BEGIN

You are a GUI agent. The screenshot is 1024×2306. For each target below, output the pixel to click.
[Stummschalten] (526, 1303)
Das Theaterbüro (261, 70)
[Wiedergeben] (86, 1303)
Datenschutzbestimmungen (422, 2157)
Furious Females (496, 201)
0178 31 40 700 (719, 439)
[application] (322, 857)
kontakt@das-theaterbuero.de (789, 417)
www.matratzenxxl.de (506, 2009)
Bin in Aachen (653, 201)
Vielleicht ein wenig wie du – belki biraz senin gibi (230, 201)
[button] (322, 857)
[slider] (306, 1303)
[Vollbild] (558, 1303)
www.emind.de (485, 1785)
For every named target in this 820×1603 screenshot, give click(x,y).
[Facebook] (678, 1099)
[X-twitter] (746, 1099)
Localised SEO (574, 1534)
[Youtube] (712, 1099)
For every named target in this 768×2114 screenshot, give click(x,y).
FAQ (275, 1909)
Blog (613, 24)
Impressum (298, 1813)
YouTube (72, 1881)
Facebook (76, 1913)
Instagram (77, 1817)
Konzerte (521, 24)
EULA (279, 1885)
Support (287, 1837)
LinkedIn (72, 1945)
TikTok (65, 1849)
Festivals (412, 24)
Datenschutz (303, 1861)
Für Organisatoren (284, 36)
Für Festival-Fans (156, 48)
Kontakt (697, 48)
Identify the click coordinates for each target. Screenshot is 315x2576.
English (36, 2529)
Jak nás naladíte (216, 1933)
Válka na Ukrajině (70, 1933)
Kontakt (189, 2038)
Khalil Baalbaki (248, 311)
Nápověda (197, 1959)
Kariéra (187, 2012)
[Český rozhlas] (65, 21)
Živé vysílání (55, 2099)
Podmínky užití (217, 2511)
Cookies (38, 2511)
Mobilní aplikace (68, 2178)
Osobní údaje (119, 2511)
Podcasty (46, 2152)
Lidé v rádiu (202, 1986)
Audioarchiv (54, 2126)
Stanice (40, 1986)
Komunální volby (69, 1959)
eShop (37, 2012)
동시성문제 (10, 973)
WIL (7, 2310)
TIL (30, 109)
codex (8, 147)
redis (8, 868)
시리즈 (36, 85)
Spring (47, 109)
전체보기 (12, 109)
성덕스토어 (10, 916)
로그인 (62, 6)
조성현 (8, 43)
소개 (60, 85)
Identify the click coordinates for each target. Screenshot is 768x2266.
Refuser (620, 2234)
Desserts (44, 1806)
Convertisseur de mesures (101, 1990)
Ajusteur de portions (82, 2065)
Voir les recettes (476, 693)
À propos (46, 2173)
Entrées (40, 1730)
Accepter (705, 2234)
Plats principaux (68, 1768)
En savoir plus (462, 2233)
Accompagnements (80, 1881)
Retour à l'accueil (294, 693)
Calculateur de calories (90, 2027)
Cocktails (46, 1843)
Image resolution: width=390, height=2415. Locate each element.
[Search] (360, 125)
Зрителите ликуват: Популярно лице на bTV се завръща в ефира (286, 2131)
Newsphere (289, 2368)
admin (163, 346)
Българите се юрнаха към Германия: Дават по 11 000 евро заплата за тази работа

END

Task brief :: Looking at the material above, how many lines hold the word "give"? Only the number, please.

Response to the exercise :: 2